Saanich Peninsula Hospital’s emergency department will remain closed overnight until further notice after physicians warned health leaders in eleventh-hour negotiations Monday that to re-open as scheduled this week would risk patient safety because of a staffing shortage.
Overnight emergency department closings at Saanich Peninsula Hospital, which began in early July, were slated to end today but groups of ER and family physicians wrote to Island Health last week asking for an extension, saying the staffing shortage had worsened over the summer.
Negotiations with the Health Ministry went into the early evening Monday.
Island Health CEO Kathy MacNeil told the Times Colonist the health authority had hoped additional incentives offered over the last 10 days would help find physicians to fill empty shifts “so that’s why it was we’ve kind of pushed it out as far as we possibly could.” But shifts remained unfilled.
“So, unfortunately yes, we are going to have to extend the overnight temporary closure for the Saanich Peninsula emergency department,” said MacNeil.
Emergency department physician staffing shortages of about 15 shifts a month would increase to 30 to 60 per month if the hospital emergency department was forced to re-open overnight, physicians warned.
MacNeil said the health authority wants to ensure hospitals can provide consistent coverage “so it’s no good to have one night covered and then three not, so we’re really trying to make sure we have enough coverage to have consistent coverage.”
“My hope will be this won’t drag too long into the fall but it really will be how successful we are in the recruitment and how quickly we can implement some of those alternative care models,” she said.
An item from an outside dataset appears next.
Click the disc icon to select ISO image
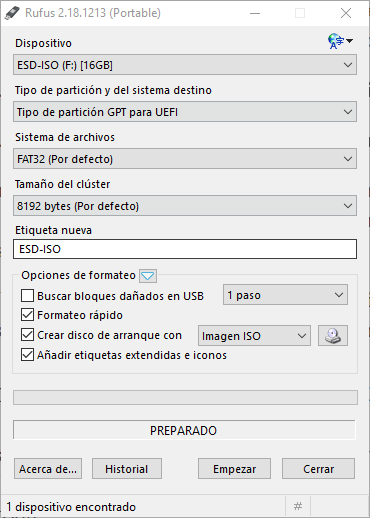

Alternate models could include care by phone call or the internet.
The Saanich Peninsula Emergency Physicians Association, which wrote to Island Health on Aug. 28, said the emergency physician staffing shortage has worsened: “Re-opening is simply not feasible and attempting to do so would pose unacceptable patient harm.”
Thirteen emergency physicians providing shift coverage are no longer able to assist this fall and winter — including one member who retired early, one who extended a maternity leave, and two locums who went off on medical leave, said the association.
Three potential new hires opted to work in Duncan and Richmond instead.
The family physician group at Saanich Peninsula Hospital wrote to the health authority in a Sept. 2 letter, saying that patient risk would increase if medical and non-medical staffing was not first stabilized.
The family doctors explained that they could not provide critical care, resuscitation for example, and urgent medical care overnight in the absence of emergency doctors.
“Again, operating a hospital without consistent and stable provision of critical care and ‘after-hours’ medical services exposes patients to significant harm, including death,” the family doctors said. “We implore you to first stabilize the lack of both medical and non-medical staffing.”
Patients requiring overnight emergency care have had to visit Royal Jubilee and Victoria General hospitals.
“Both RJH and VGH have seen increased patient volumes through the emergency department,” said MacNeil.
In July, Royal Jubilee had less than an average of one additional patient per night from Saanich Peninsula and Victoria General had less than two additional patients per night, said MacNeil. Patients are tracked through postal codes.
MacNeil acknowledged that even one extra patient, depending on the complexity, can make a difference. “We’re aware of that strain that we’re putting on the teams and so we want to be able to manage that pressure on them as well.”